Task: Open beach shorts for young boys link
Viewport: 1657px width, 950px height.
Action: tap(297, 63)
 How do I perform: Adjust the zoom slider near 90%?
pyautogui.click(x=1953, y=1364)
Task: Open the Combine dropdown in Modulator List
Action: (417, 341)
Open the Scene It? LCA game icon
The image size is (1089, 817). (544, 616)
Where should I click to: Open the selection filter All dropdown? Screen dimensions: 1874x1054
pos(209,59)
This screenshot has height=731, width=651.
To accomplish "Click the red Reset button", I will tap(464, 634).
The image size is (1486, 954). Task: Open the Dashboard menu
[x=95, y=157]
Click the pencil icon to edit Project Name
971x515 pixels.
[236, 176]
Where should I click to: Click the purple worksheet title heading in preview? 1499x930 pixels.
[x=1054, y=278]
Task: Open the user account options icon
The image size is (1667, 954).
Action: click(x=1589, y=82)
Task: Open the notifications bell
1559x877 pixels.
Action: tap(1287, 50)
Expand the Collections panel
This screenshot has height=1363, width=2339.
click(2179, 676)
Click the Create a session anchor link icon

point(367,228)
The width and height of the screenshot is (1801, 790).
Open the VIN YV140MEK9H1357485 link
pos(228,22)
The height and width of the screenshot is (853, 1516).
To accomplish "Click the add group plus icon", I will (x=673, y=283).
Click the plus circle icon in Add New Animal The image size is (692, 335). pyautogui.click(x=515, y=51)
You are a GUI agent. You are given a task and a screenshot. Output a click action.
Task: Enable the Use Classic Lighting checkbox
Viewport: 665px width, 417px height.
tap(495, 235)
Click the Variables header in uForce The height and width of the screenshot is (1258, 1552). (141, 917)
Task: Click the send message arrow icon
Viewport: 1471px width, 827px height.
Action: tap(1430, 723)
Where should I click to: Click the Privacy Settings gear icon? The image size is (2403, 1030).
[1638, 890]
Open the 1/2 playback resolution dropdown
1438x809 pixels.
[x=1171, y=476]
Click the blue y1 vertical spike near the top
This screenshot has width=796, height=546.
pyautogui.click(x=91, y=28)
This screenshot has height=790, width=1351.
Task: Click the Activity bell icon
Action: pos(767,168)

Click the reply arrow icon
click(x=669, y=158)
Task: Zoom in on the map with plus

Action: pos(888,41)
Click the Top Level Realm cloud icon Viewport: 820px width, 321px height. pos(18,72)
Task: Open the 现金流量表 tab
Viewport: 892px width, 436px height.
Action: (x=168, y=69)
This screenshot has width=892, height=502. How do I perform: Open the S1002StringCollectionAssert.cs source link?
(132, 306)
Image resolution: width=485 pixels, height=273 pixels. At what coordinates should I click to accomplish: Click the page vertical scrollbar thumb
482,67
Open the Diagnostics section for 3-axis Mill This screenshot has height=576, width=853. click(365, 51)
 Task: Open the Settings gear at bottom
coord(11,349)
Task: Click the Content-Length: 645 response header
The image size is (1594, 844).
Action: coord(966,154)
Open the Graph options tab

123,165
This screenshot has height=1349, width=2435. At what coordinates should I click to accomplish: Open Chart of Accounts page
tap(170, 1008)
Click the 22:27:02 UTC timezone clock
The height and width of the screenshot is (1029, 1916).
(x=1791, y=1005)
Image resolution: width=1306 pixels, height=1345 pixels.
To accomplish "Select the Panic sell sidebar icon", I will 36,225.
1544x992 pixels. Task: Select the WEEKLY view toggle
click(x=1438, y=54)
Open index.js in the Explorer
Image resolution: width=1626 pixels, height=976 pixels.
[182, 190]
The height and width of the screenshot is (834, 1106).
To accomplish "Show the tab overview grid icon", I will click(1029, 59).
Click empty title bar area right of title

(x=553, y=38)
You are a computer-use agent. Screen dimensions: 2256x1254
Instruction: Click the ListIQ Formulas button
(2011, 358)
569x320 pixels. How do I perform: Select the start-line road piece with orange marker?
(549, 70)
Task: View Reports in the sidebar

**Problem**
Find every line of the data that includes the string "agent". Copy each of those lines.

**Worked solution**
You are a GUI agent. You are given a task and a screenshot. Output a click action.
You are a computer-use agent. Screen dimensions: 2256x1254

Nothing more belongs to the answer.